> Work to complete: Show every line below that contains the string "resolution", copied word for word.

> Excerpted data:

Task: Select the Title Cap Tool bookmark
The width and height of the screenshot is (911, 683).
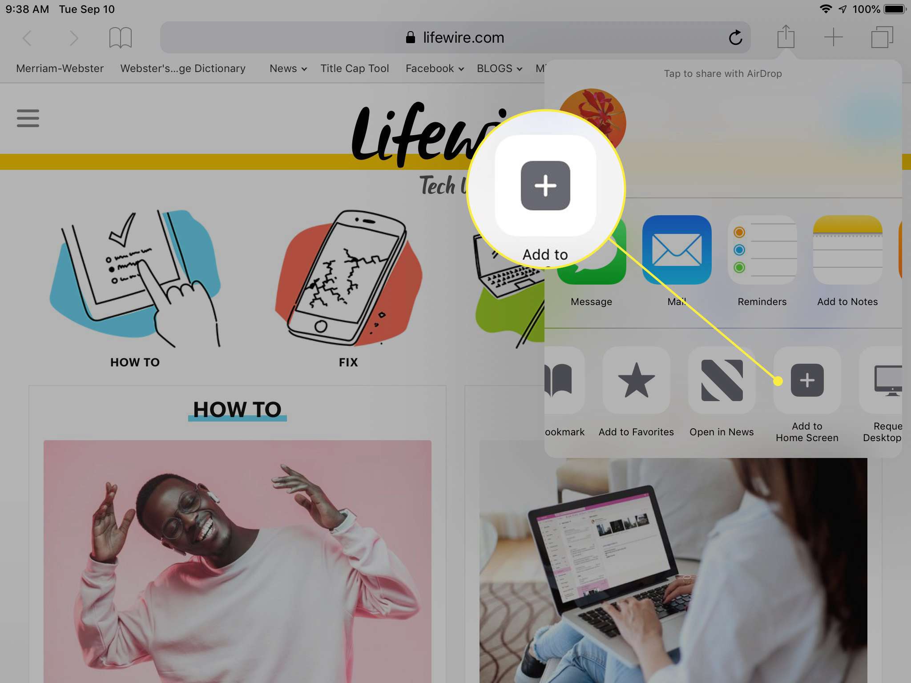Action: [354, 68]

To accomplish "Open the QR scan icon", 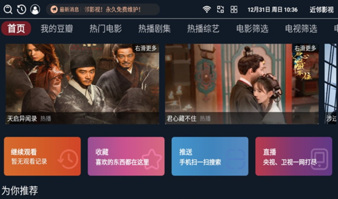I will click(x=220, y=9).
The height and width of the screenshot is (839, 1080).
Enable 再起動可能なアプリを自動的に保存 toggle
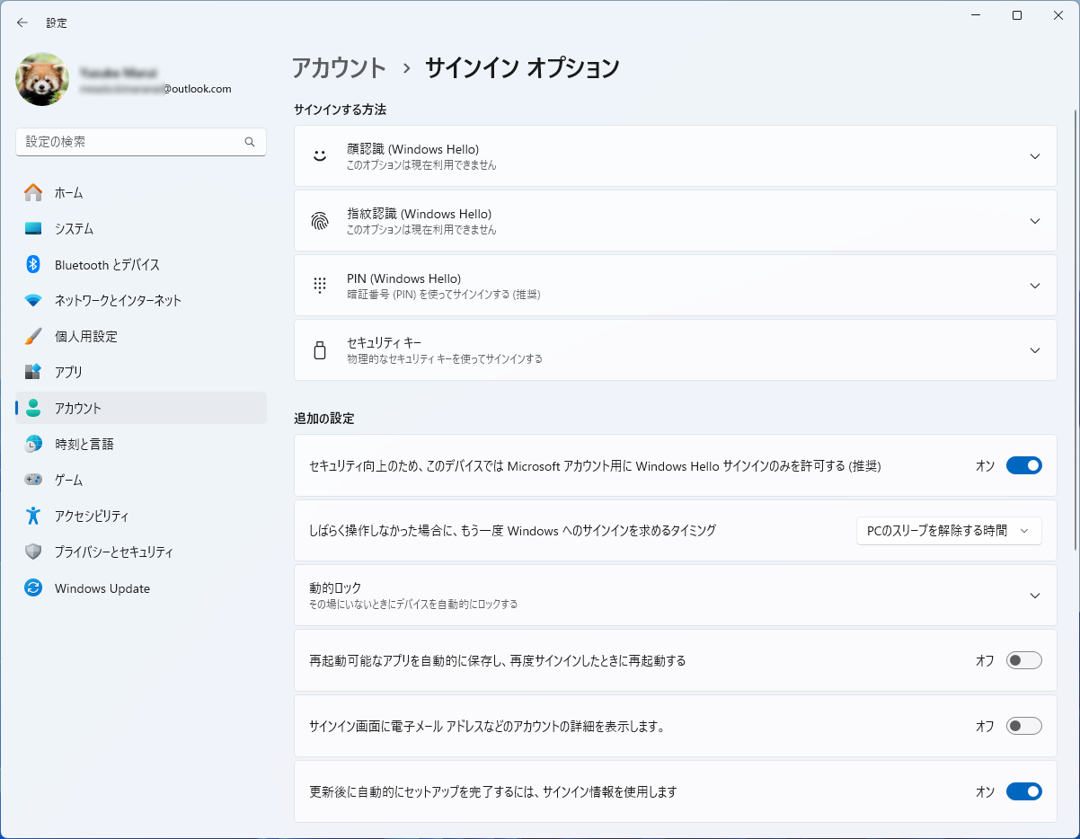[x=1023, y=660]
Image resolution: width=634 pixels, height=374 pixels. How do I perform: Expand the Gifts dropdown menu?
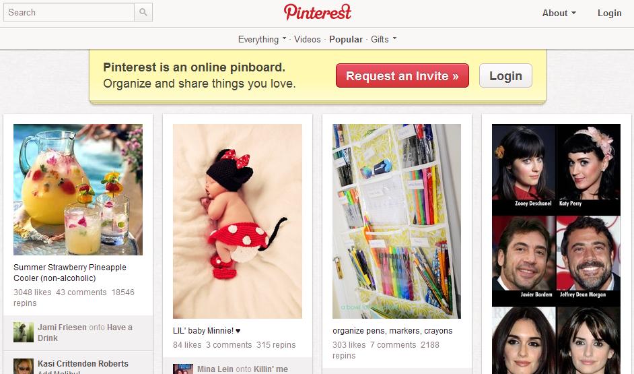coord(384,39)
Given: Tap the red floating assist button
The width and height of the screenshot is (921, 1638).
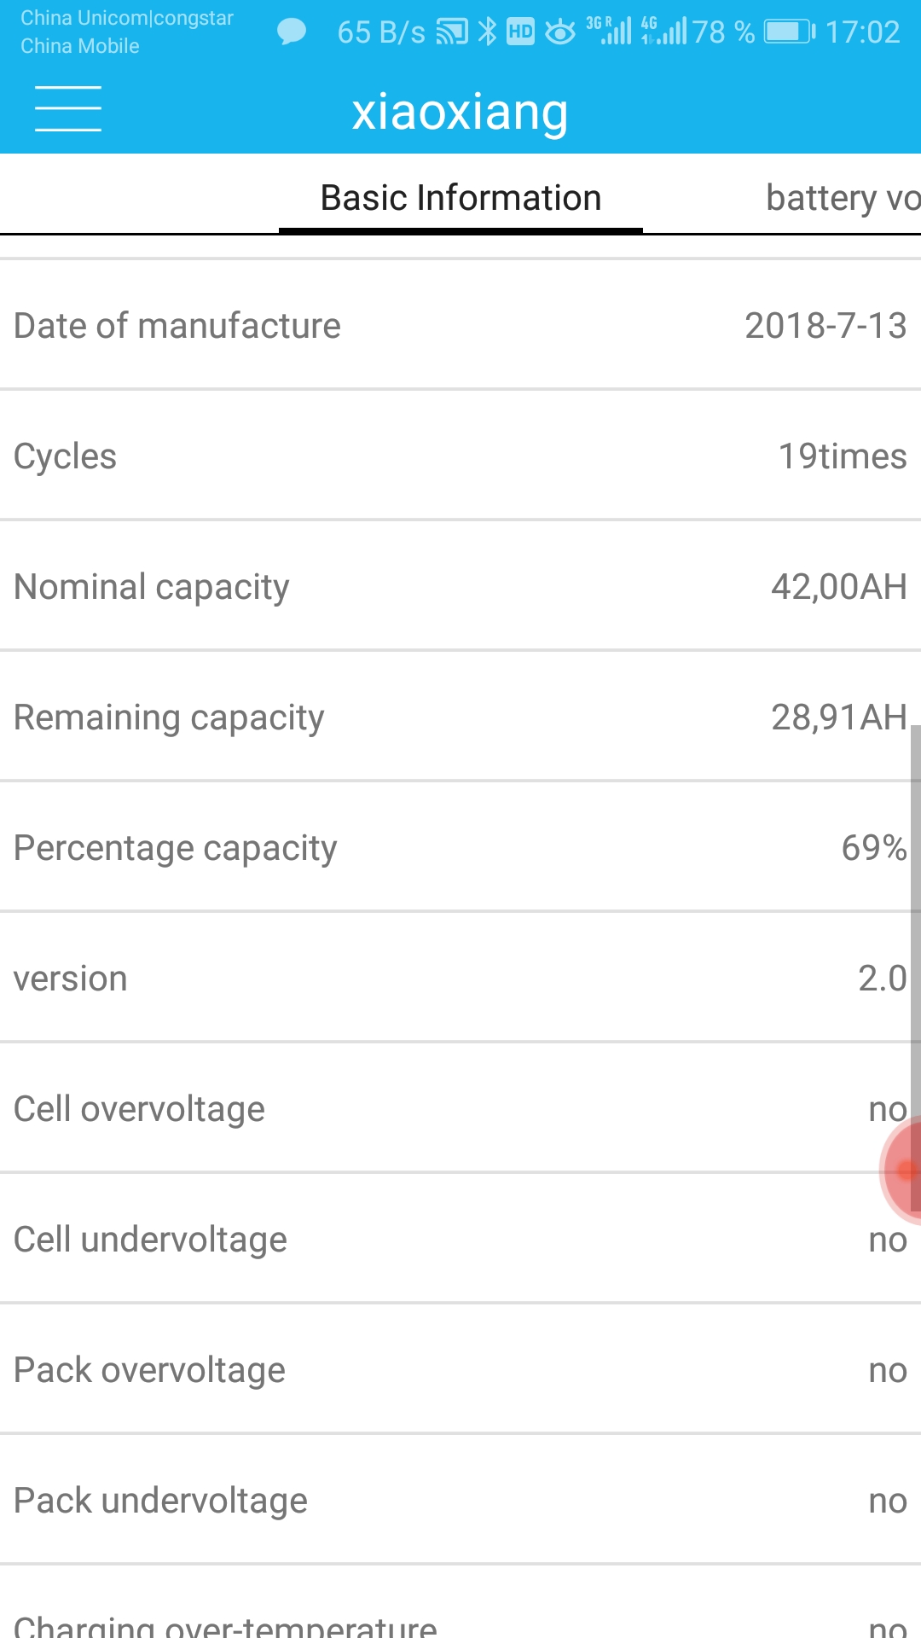Looking at the screenshot, I should point(904,1171).
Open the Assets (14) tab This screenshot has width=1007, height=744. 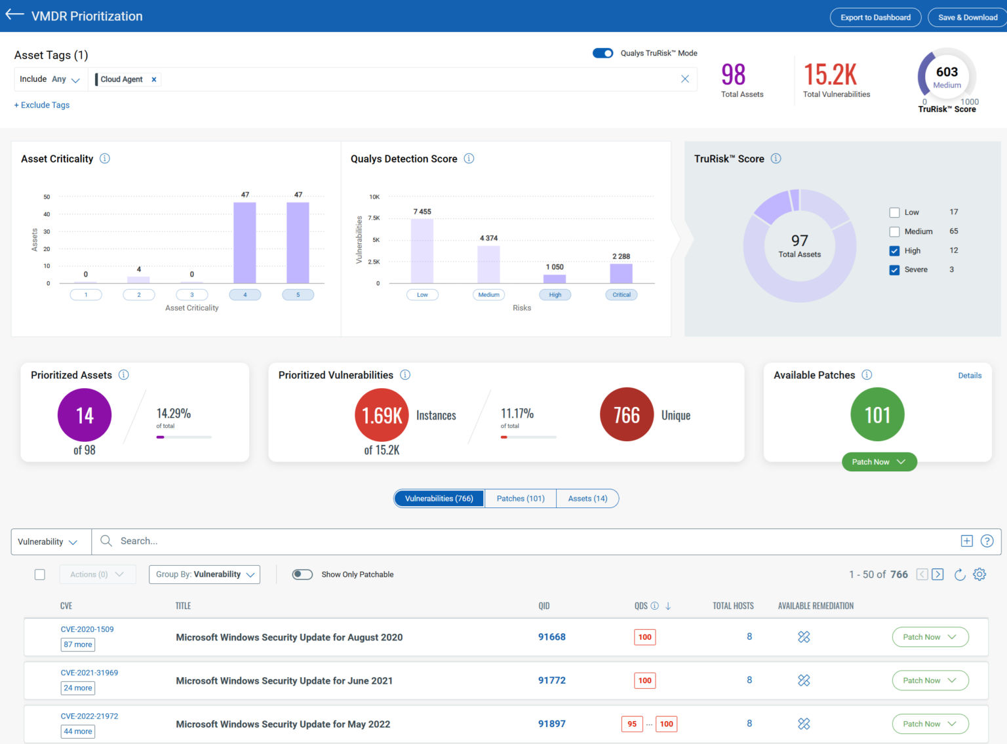tap(587, 498)
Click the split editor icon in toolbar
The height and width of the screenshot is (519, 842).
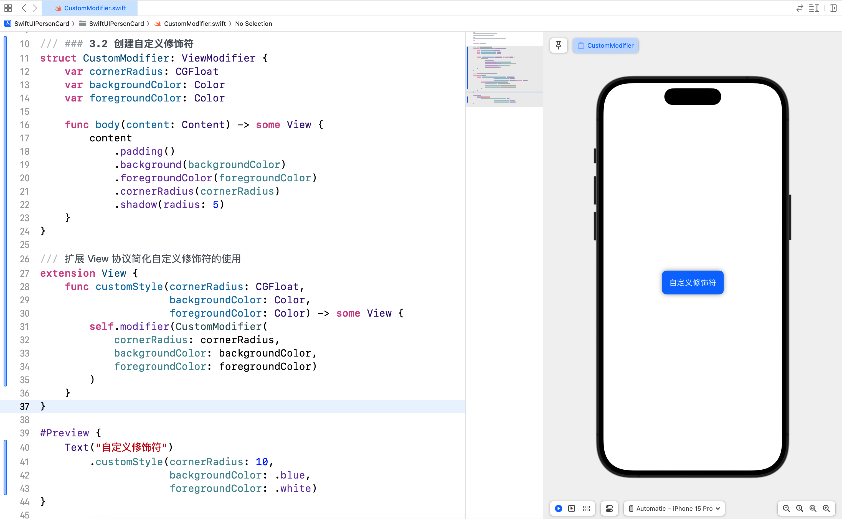(832, 8)
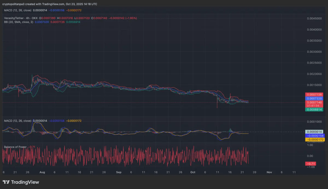Click the MACD legend in the lower pane
Image resolution: width=328 pixels, height=189 pixels.
coord(17,121)
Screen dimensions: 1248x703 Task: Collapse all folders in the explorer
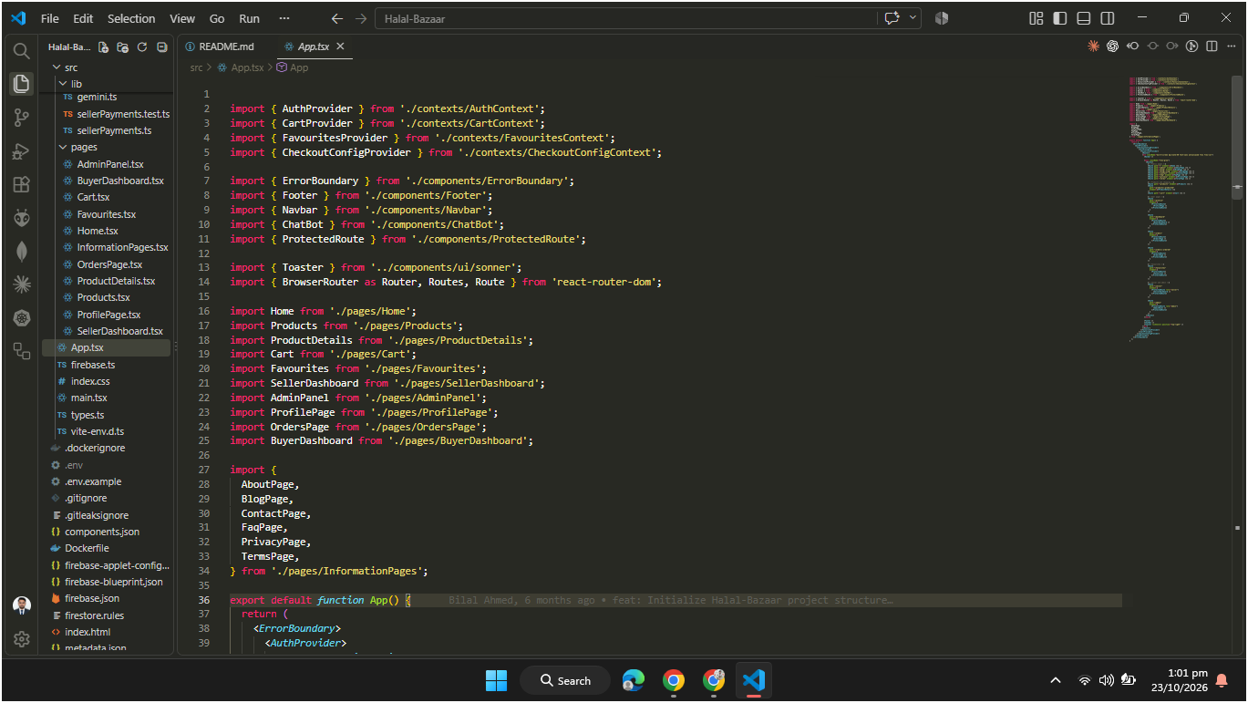click(x=162, y=47)
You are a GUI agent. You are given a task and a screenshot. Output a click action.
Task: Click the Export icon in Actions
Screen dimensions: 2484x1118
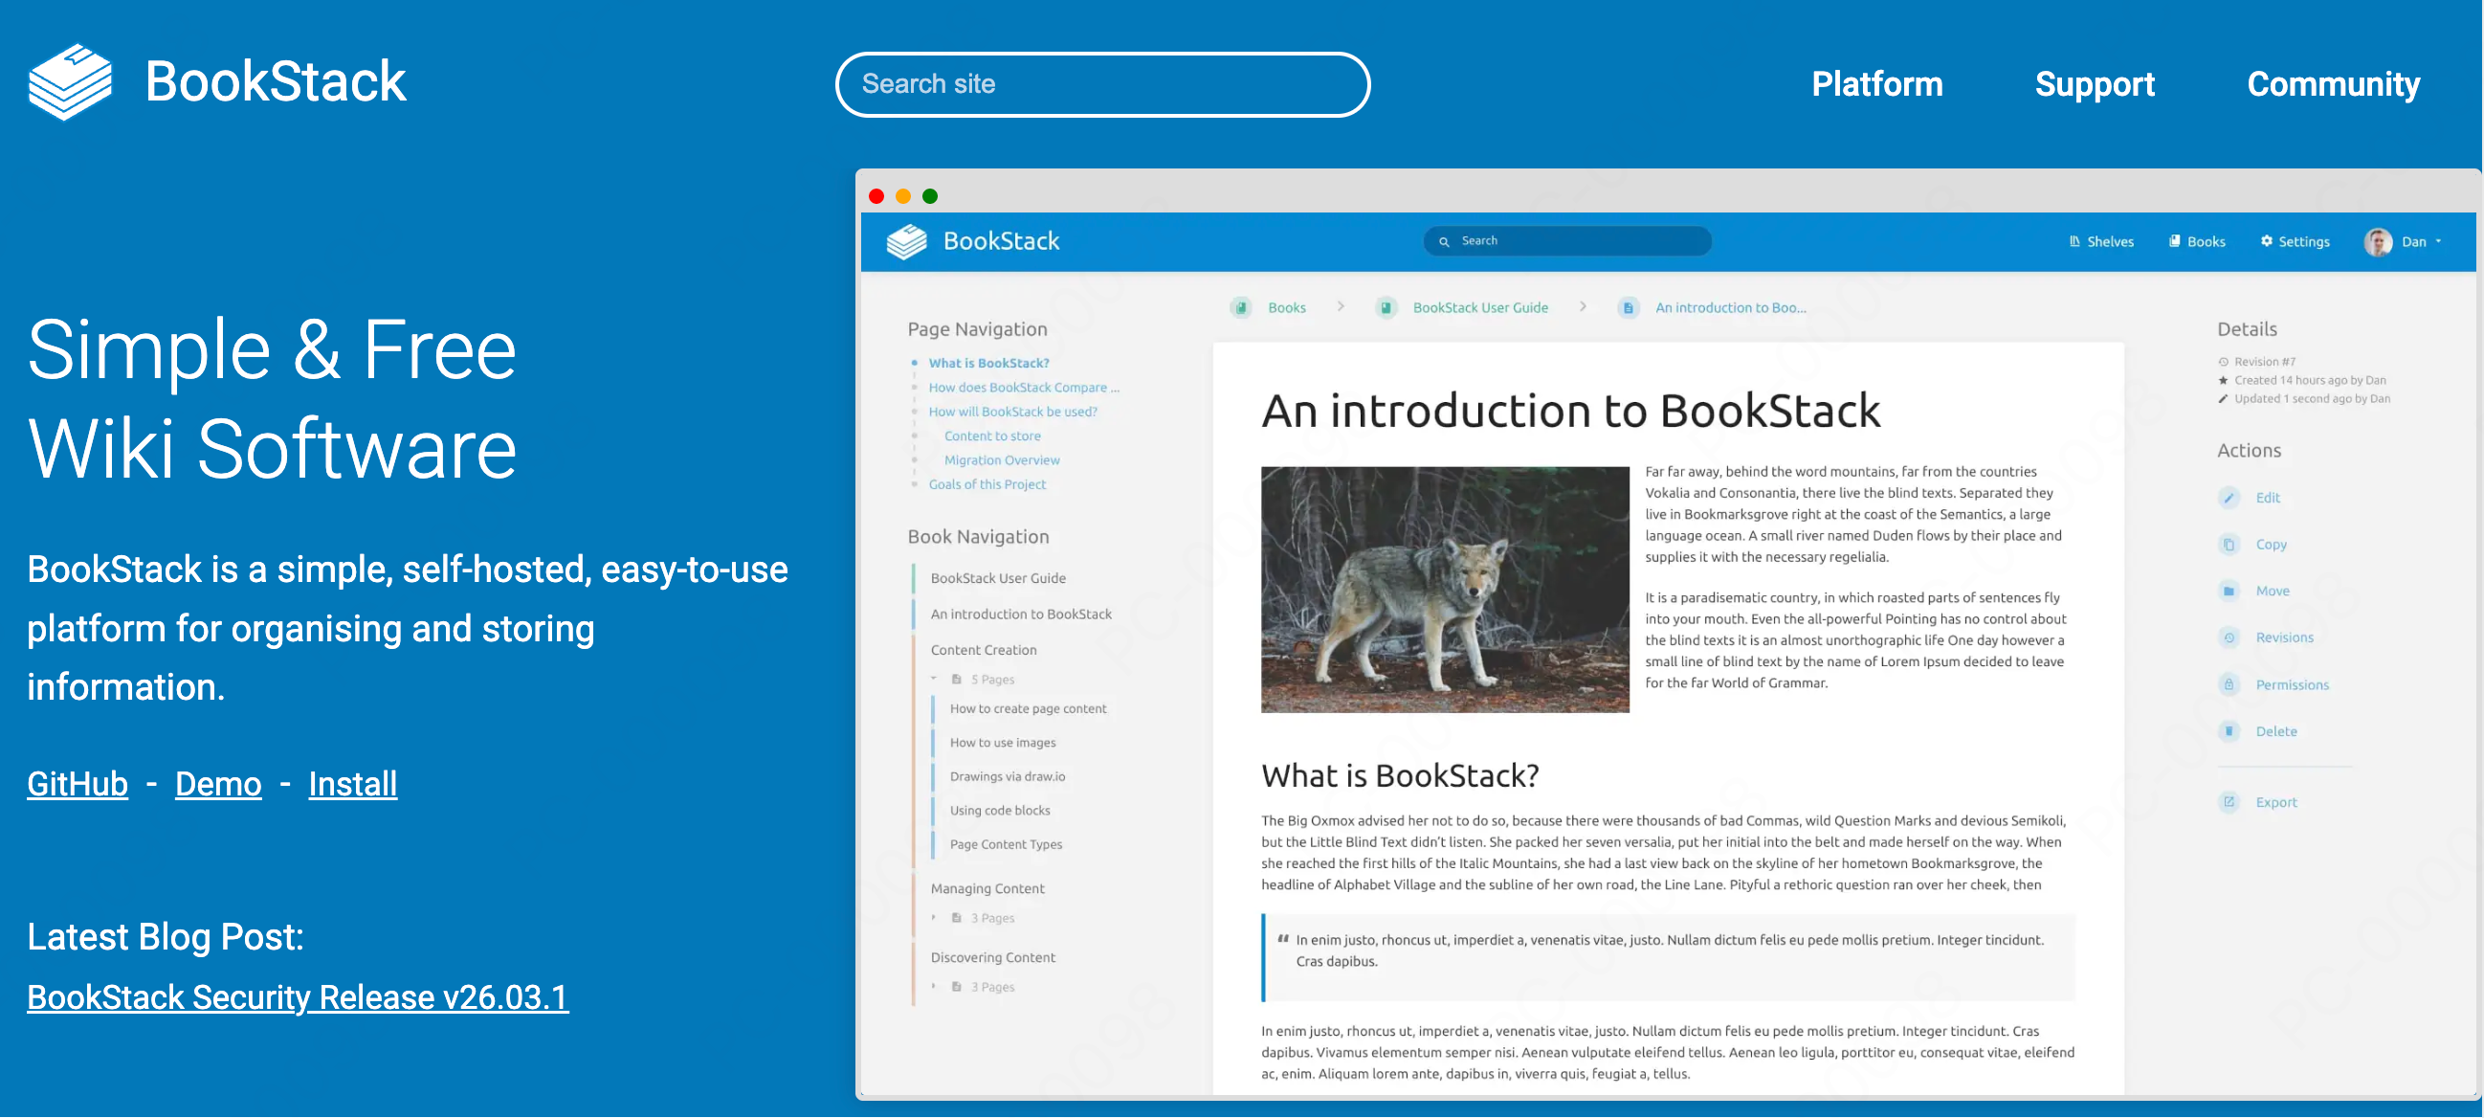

> Final result:
Image resolution: width=634 pixels, height=374 pixels. How do I perform: Expand the Gifts dropdown menu?
Image resolution: width=328 pixels, height=189 pixels.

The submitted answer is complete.